Pesquisar este blog

segunda-feira, 20 de dezembro de 2010

Os dogmas de fide, parte V: a Graça


Dando continuidade à enumeração dos dogmas de fide tais como aparecem nos Manual de Ludwig Ott, aqui vão os dogmas relativos à graça.

Tenhamos sempre presente o inestimável e infinito dom de Deus que constitui cada uma destas verdades.

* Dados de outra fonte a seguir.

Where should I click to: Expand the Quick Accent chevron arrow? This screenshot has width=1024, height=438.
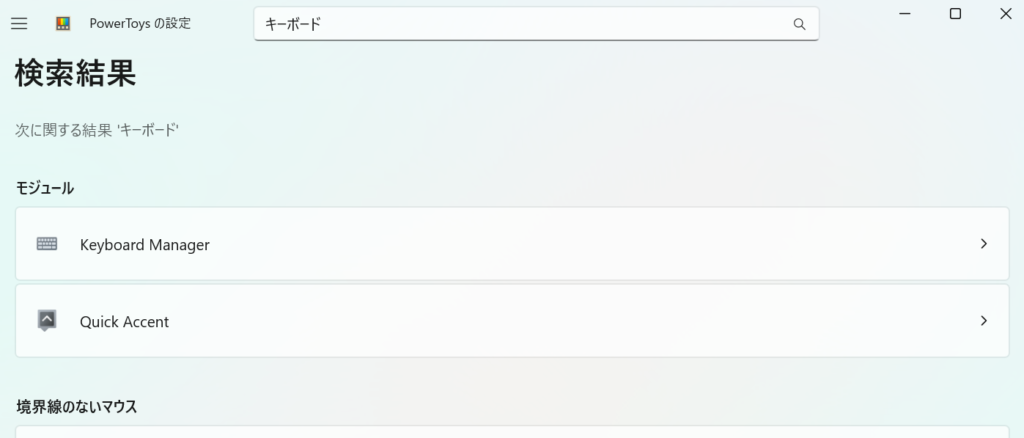984,321
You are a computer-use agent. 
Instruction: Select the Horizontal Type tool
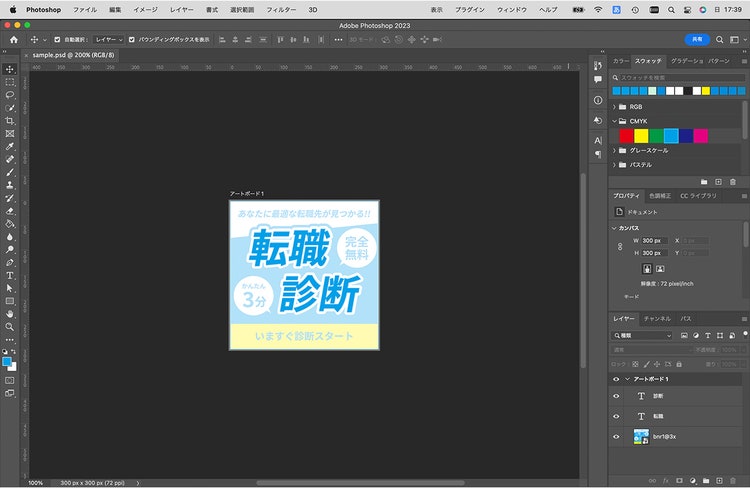(10, 276)
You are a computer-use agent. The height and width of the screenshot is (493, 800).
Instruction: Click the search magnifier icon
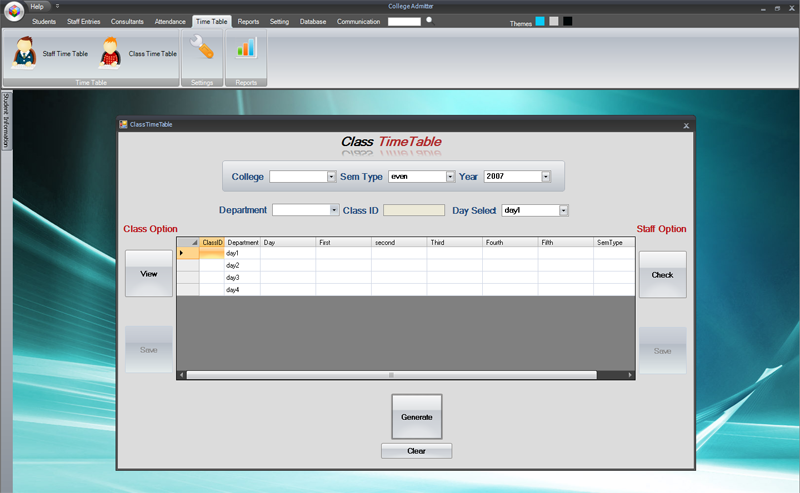tap(430, 20)
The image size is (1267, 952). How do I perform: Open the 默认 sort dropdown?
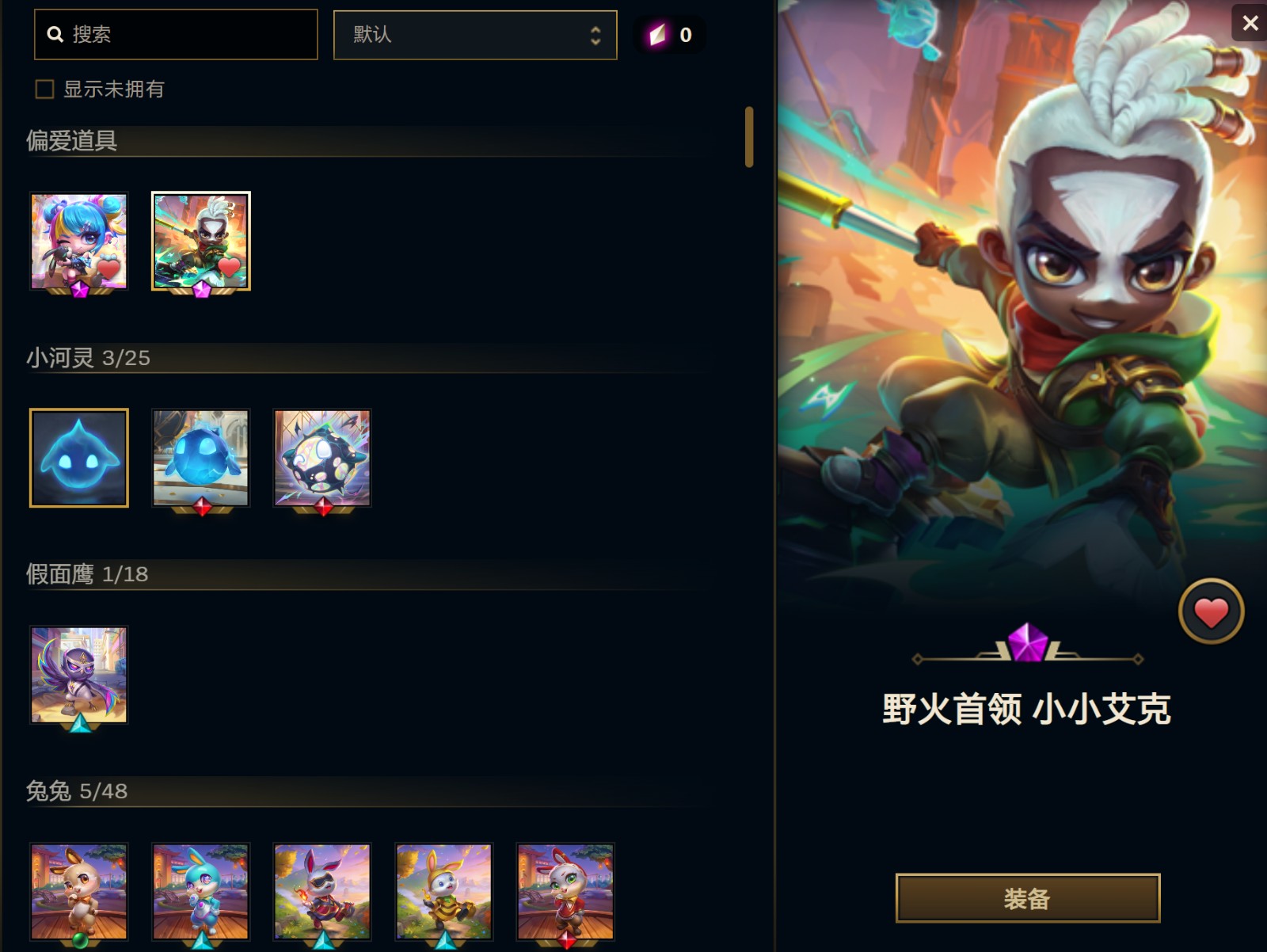(x=475, y=35)
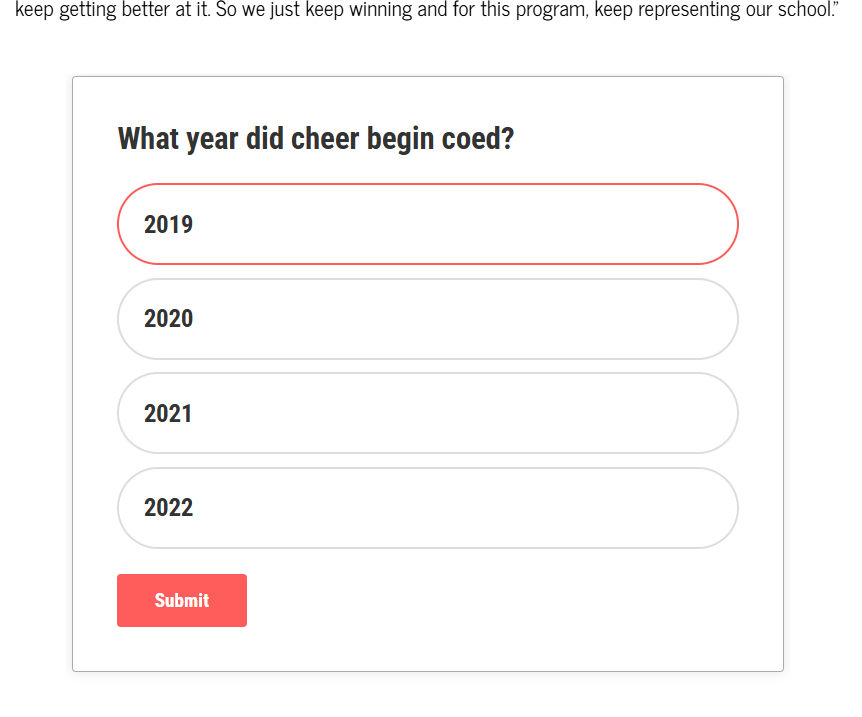Screen dimensions: 862x717
Task: Choose 2020 as the poll answer
Action: [x=427, y=319]
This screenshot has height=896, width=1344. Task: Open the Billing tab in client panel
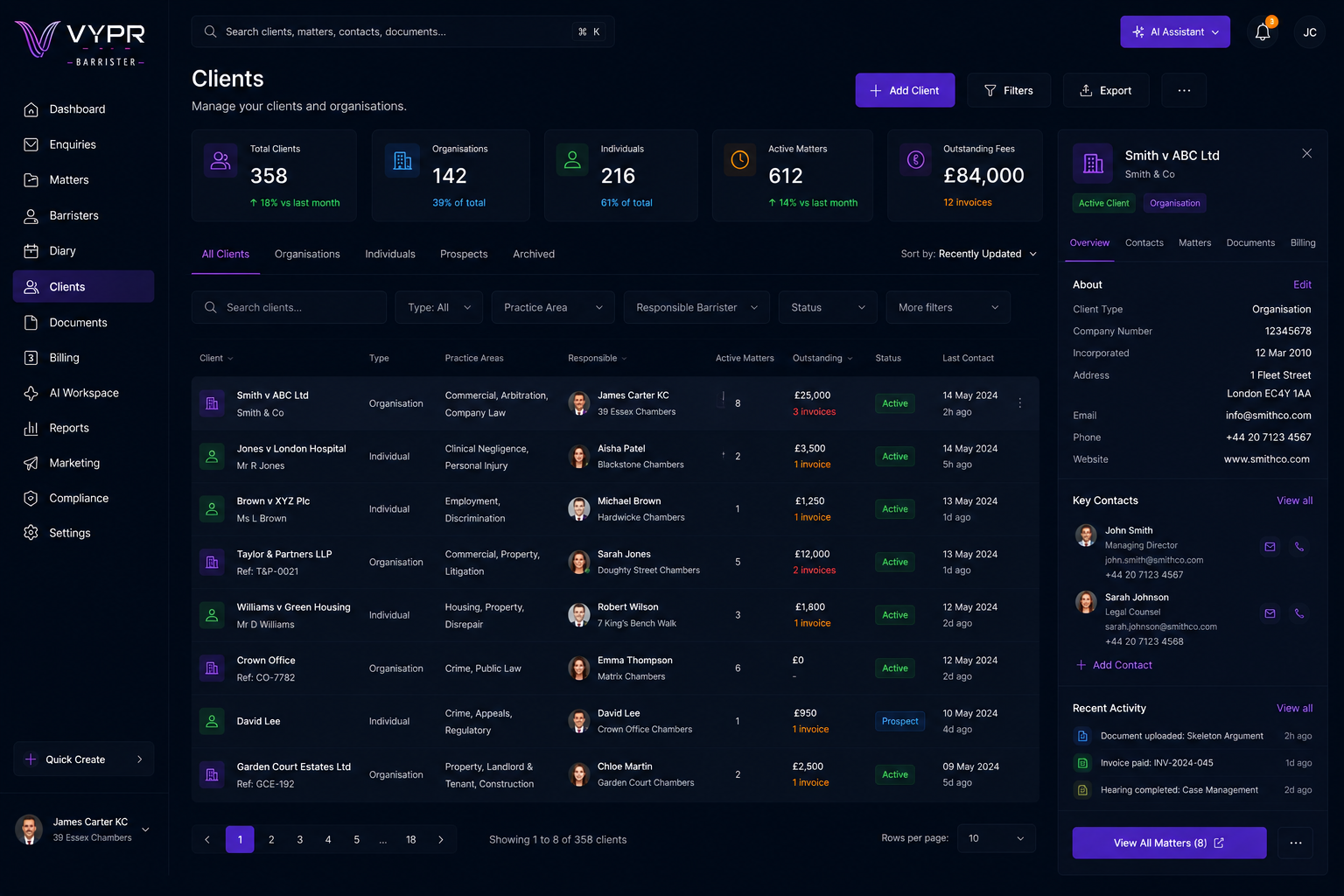tap(1303, 242)
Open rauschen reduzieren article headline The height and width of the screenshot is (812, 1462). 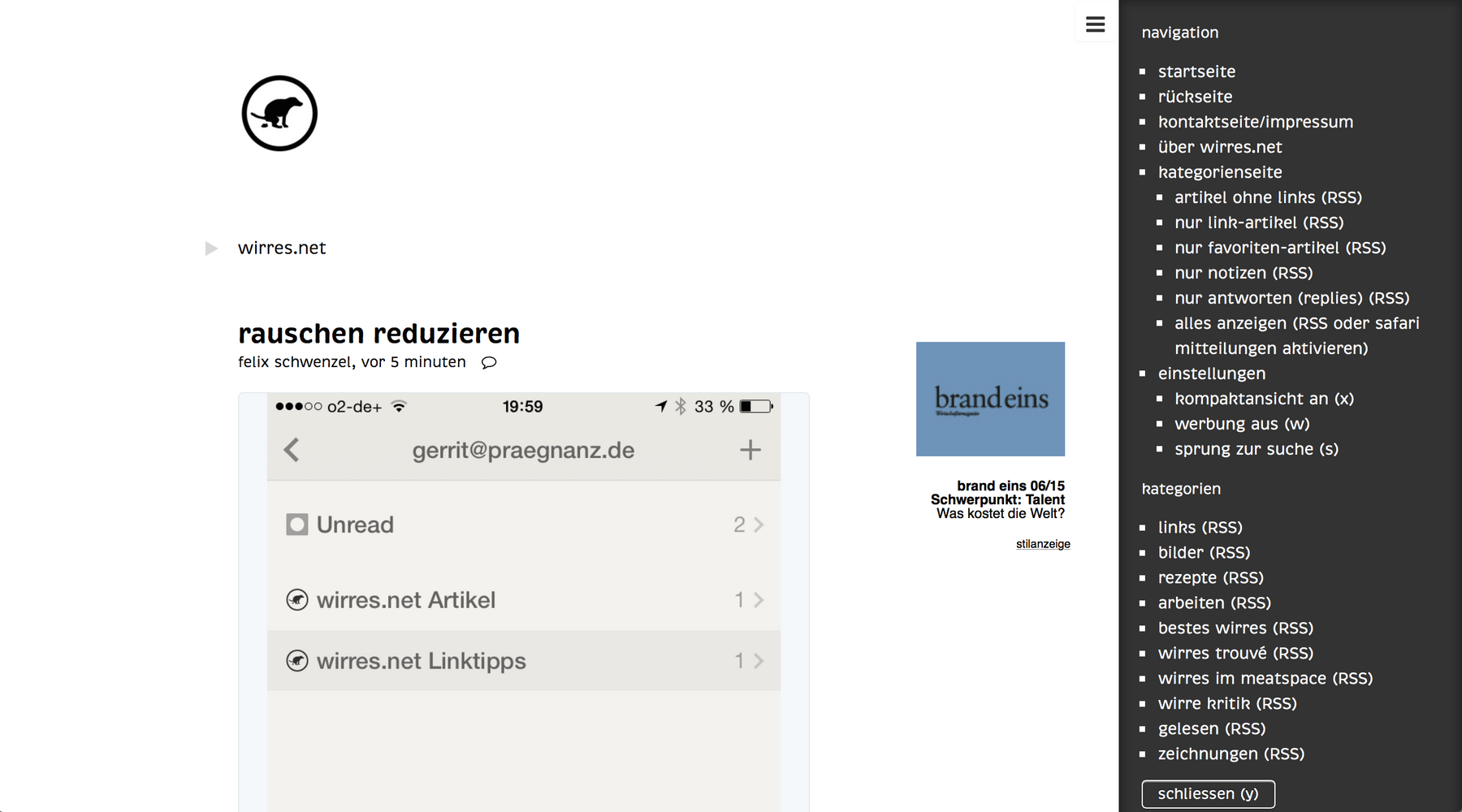tap(378, 334)
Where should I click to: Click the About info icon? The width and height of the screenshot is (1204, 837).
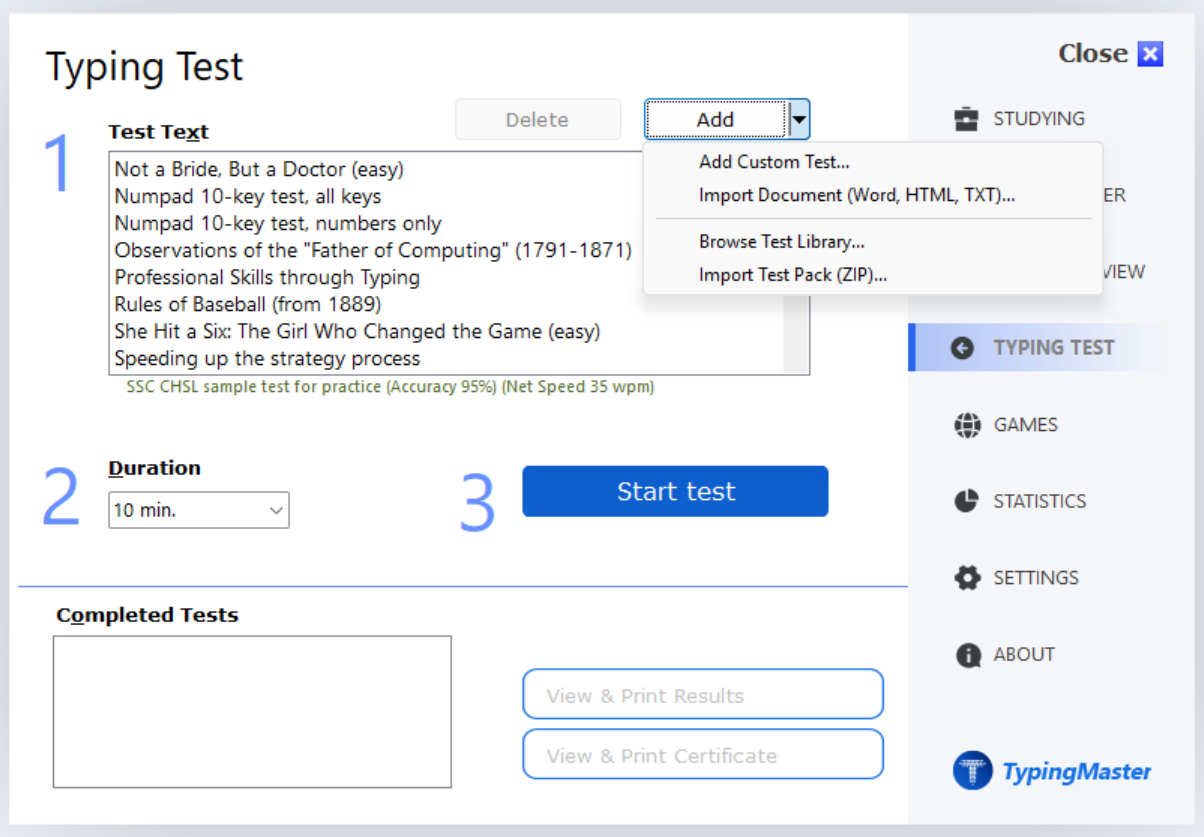[967, 655]
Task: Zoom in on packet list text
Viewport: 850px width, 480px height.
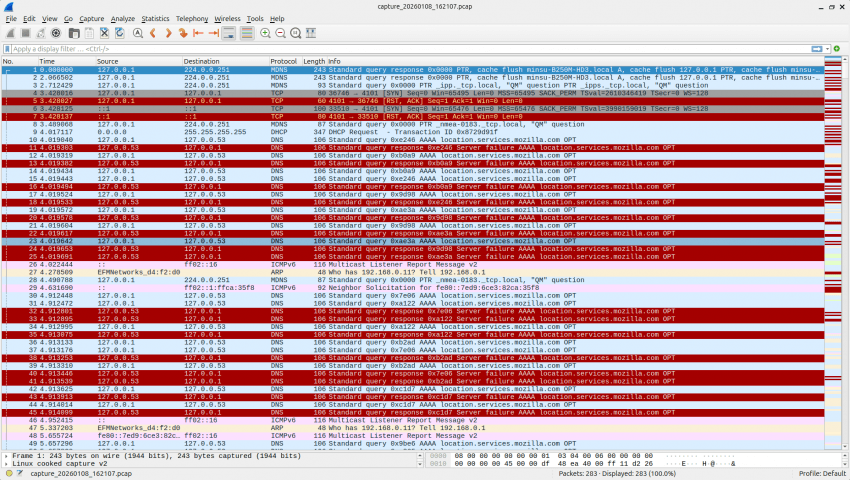Action: [x=266, y=33]
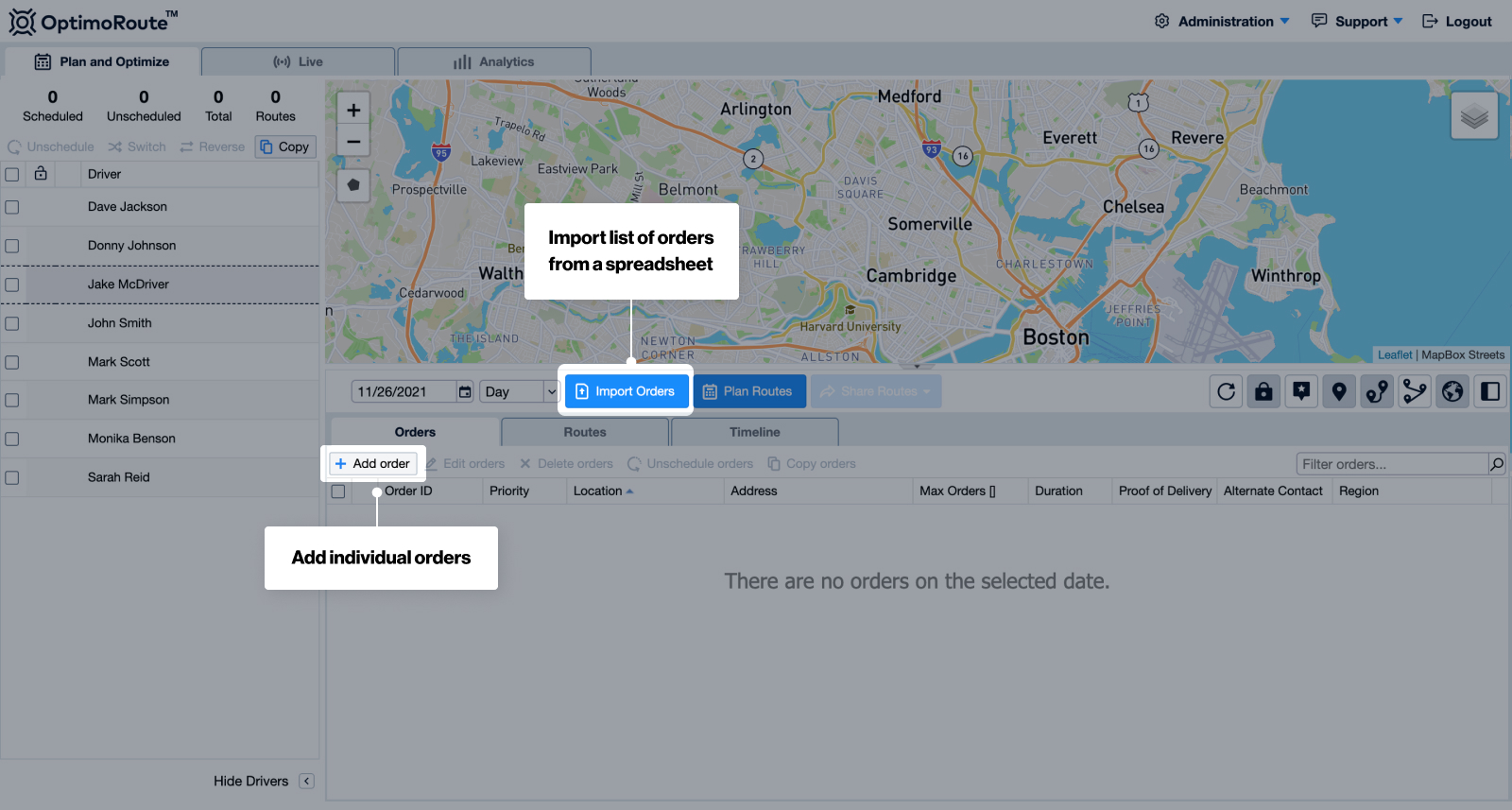The width and height of the screenshot is (1512, 810).
Task: Click the padlock icon in the map toolbar
Action: coord(1263,391)
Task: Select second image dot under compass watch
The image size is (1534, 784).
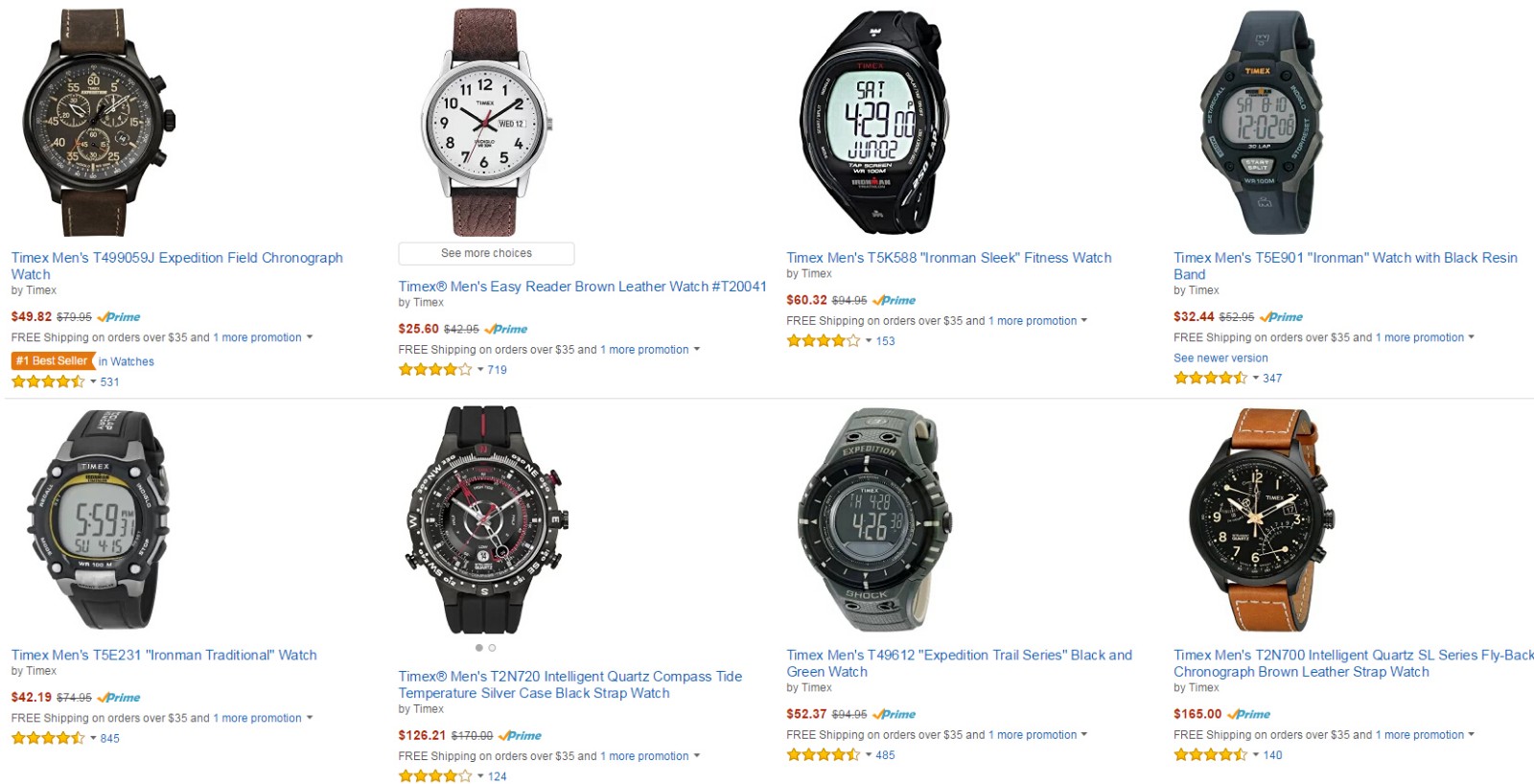Action: click(x=493, y=648)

Cada uma delas custou a encarnação do Verbo e sua morte na Cruz, a constituição da Igreja, a intervenção do Espírito Santo, a fé, a oração e o esforço dos santos.

1. Existe uma ação sobrenatural de Deus sobre as forças da alma que precede a decisão livre da vontade.
2. Existe uma ação divina sobrenatural sobre as forças da alma que coincide temporalmente com a ação da vontade livre do homem.
3. Para todo ato salutar, a graça interior sobrenatural divina (gratia elevans) é absolutamente necessária.
4. O homem justificado não pode, sem ajuda particular de Deus, perseverar até o fim na justiça recebida.
5. O homem  justificado não pode, sem privilégio especial da graça divina, evitar durante a vida todos os pecados, mesmo os veniais.
6. O homem pode, mesmo no estado de natureza decaída, conhecer verdades religiosas e morais com sua faculdade natural de conhecimento.
7. Para efetuar uma ação moralmente boa, a graça santificante não é indispensável.
8. No estado de natureza decaída, é moralmente impossível ao homem conhecer, sem revelação sobrenatural, todas as verdades naturais religiosas e morais, facilmente, com certeza e sem mescla de erro.
9. A graça não pode ser merecida por obras naturais nem de condigno nem de congruo.
10. Deus dá a todos os justos uma graça suficiente (gratia proxime vel remote sufficiens) para observar os mandamentos divinos.
11. Deus, por decisão eterna da sua vontade, predestinou certos homens à bem-aventurança eterna.
12. Deus predestinou, por decisão eterna de sua vontade, certos homens à danação eterna.
13. A vontade humana permanece livre sob a influência da graça eficaz.
14. Existe uma graça realmente suficiente que permanece, porém, ineficaz (gratia vere et mere sufficiens).
15. O pecador pode e deve, com ajuda da graça atual, preparar-se para receber a graça da justificação.
16. Sem a fé, a justificação do adulto não é possível.
17. À fé devem somar-se ainda outros atos de virtude.
18. A graça santificante santifica a alma.
19. A graça santificante transforma o justo em amigo de Deus.
20. A graça santificante transforma o justo em filho de Deus e lhe confere o direito à herança do céu.
21. Com a graça santificante são infusas as três virtudes teologais da fé, da esperança e da caridade.
22. Sem revelação divina particular, ninguém pode saber com certeza de fé se se acha em estado de graça.
23. A medida da graça de justificação recebida não é igual em todos os justos.
24. A graça recebida pode ser aumentada com as boas obras.
25. A graça de justificação pode ser perdida e é perdida por todo pecado grave.
26. O justo adquire realmente pelas boas obras direito a uma recompensa sobrenatural da parte de Deus.
27. O homem justificado merece por suas boas obras o aumento da graça santificante, a vida eterna e o aumento da glória celeste.